Clinical supply integration or “giving control of your healthcare organization’s supply chain expenses to the people who have the most influence over it – your clinicians” is more than a touchstone. It should be considered mission critical if you are to be truly successful in effectively managing your clinical supply expenses. However, these three mistakes should be avoided in doing so:
3 Mistakes in Clinical Supply Integration That Make Your Job Harder
1. Believing That Your Value Analysis Teams Fill This Role. Even though a value analysis team’s membership is composed mostly of clinical members, these individuals are only consulted on the appropriateness of new product, service, and technology purchases and new group purchasing contracts. They aren’t generally asked to evaluate current supply chain expense practices that could be wasteful, inefficient, or out of date that affect their clinical operations. That’s why expanding the scope of your value analysis agenda to broaden your clinicians’ involvement in your supply chain practices can be beneficial to all involved parties.
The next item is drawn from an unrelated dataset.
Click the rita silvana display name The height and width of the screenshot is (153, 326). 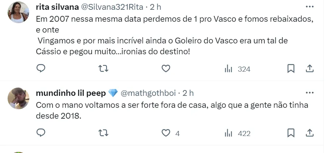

2. Not Providing Consumption/Utilization Data To Your Frontline Clinicians. As we often mention, no clinical practice or behavior can be changed successfully without the agreement of the clinicians who own the product, service, or technology in question. That’s why providing consumption/utilization data (at least quarterly) to your frontline clinicians is key to having them change their problematic or questionable practices or behavior. For you see, we all like the changes we make ourselves based on our own data as opposed to being pressured to do so by an outsider.
3. Avoiding Sharing Peer Comparative Value Analysis Analytics With Your Clinicians. Another powerful persuasive change management tool is the sharing of comparative value analysis analytics with your frontline clinicians that compares their supply expense practices to their peers. For instance, some time back we shared peer consumption data on contrast media doses with a client’s medical director who was leery of making changes to his contrast media doses until he saw that his peer’s community standard was much lower than his current doses. This data smoothed the way to lowering his doses to match the community standard without any resulting pressure or arm twisting.
We all want to see our supply departments become more integrated with our healthcare organization’s clinical departments because it makes everyone’s job much easier. Yet, it won’t happen unless you hand over more control to your frontline clinicians by providing them with the data, comparative analysis, and input that is necessary to unify your supply chain department more closely with your clinical departments.